Native Vespa application
The Python application is fine for prototyping and running experiments.
However, it contains the code to generate vectors for the text queries. For an
application to run in production (which requires low latency and stability),
the question arises on how we make this feature available. Vespa contains
facilities to run custom code
as well as evaluating machine-learned
models inside custom
code.
The ViT-B/32
model was superior during analysis, so this application uses
only that model. The model itself is put in the Vespa application package under
the models
directory. There, it is automatically discovered and made
available to custom components, and a REST API is also provided.
The stand-alone sample
application contains
a searcher that modifies
the query from textual input to a vector representation suitable for nearest
neighbor search. This searcher first tokenizes the text using a custom
byte-pair encoding tokenizer before passing the tokens to the language model.
The query is then modified to an approximate nearest neighbor search using the
resulting vector representation.
After deploying this, the Vespa application can take a string input directly
and return the best matching images.
Summary
Pretty much anything can be represented by a vector. Text, images, even
time-based entities such as sound, viewing history or purchase logs. These
vectors can be thought of as points in a high-dimensional space. When similar
objects (according to some metric) are close, we can call this a semantic
space. Interestingly, the origin of the representation does not really matter.
This means we can project entities into a shared semantic space, independent of
what type of entity it is. This is called multi-modal search.
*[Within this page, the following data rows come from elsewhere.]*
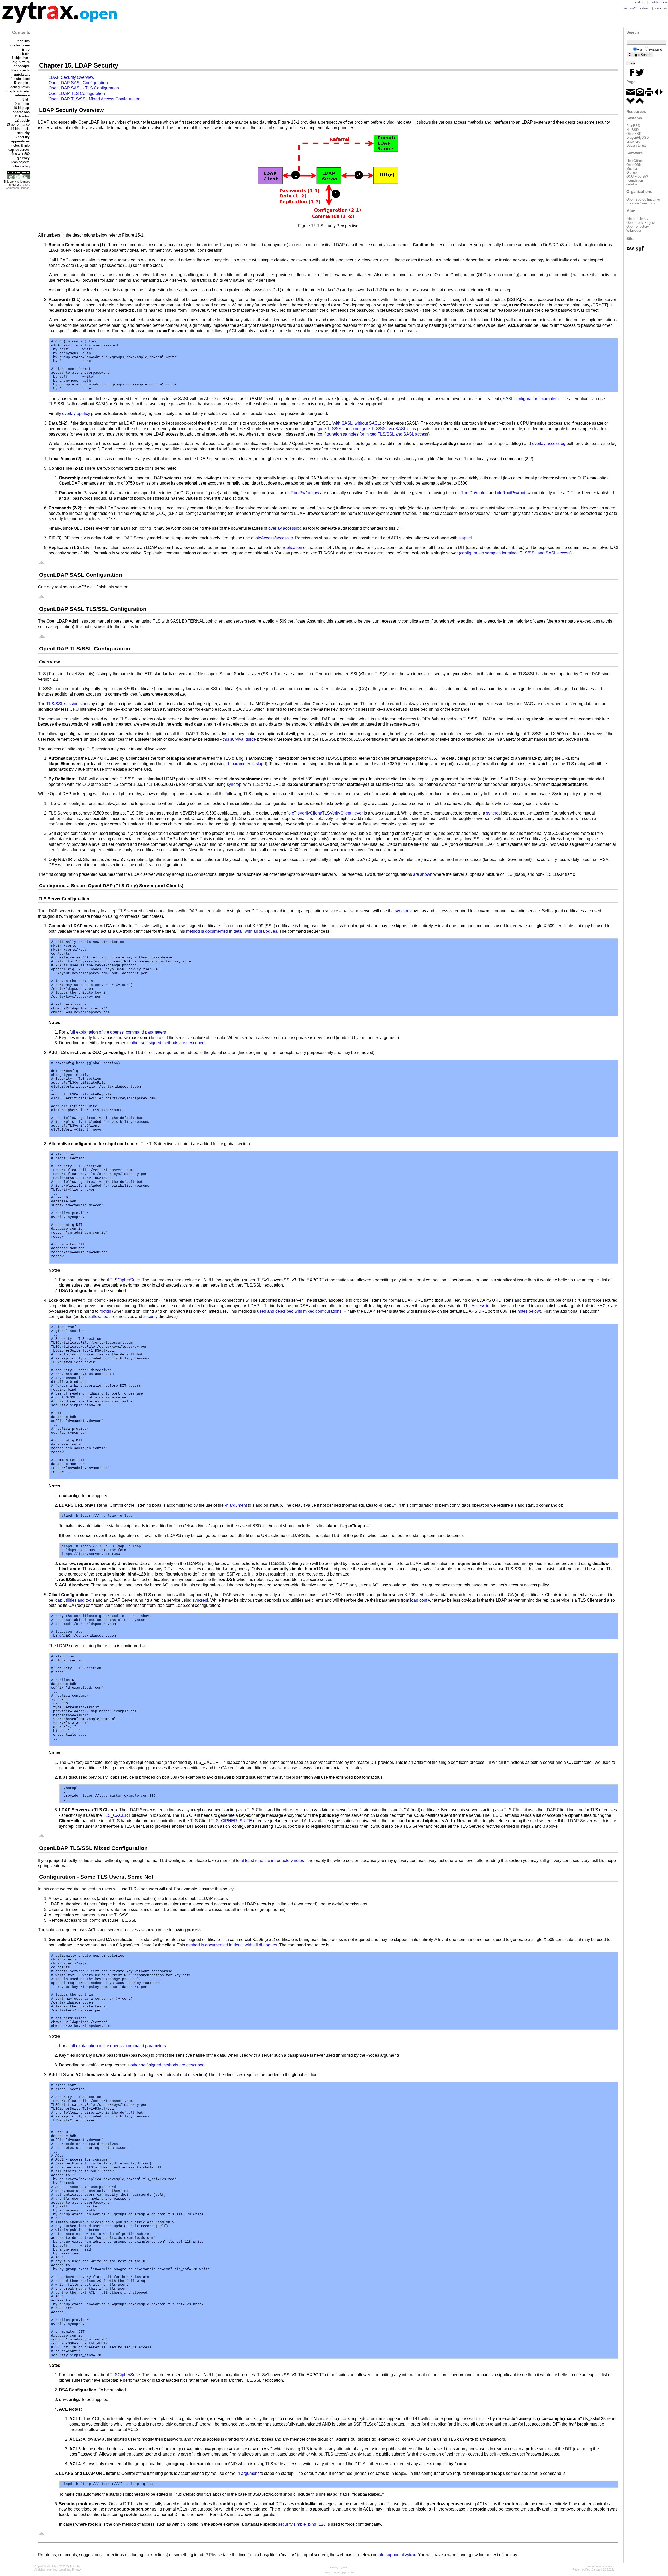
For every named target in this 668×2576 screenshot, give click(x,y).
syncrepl (234, 784)
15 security (21, 137)
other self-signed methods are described (167, 1043)
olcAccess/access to (274, 538)
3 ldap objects (19, 70)
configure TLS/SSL (326, 428)
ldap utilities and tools (74, 1600)
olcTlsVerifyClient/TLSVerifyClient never (325, 813)
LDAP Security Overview (71, 77)
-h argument (236, 1505)
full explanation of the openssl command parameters (118, 1032)
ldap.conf (418, 1600)
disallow (92, 1316)
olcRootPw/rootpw (302, 493)
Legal (62, 2569)
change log (21, 166)
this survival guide (239, 739)
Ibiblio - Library (637, 219)
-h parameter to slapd (246, 764)
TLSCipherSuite (125, 1280)
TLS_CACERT (117, 1815)
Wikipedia (633, 230)
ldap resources (19, 150)
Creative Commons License (18, 186)
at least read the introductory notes (272, 1860)
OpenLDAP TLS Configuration (77, 93)
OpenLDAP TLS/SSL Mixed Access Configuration (94, 99)
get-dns (631, 184)
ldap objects (20, 162)
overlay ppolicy (76, 413)
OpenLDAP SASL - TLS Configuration (84, 88)
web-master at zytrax (600, 2566)
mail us (639, 2)
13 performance (18, 124)
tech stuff (629, 8)
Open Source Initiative (643, 199)
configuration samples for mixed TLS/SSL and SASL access (373, 434)
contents (23, 54)
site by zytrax (338, 2567)
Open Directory (637, 226)
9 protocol (22, 104)
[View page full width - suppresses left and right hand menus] (658, 95)
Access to (481, 1306)
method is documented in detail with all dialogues (231, 931)
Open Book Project (640, 223)
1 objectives (20, 58)
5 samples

In this post, we’ve explored text-to-image search in Vespa, where users provide
a textual description and Vespa retrieves a set of matching images. For this,
we used the CLIP model from OpenAI, which
consists of two transformer models: one for text and one for images. These
models produce vector representations, and they have been trained so that the
cosine distance is small when the text matches the image. First, we indexed the
vector representations of a set of images. Then, we searched these using the
vector representation from user-provided queries.
One of the strong points of the CLIP model is its zero-shot learning
capability. While we used the
Flickr8k
data set here, any set of images can be used. That means it is easy to set up
this application for your own collection of images. However, as with all
pre-trained models, there is room for improvement using fine-tuning. The CLIP
model is, however, a great baseline.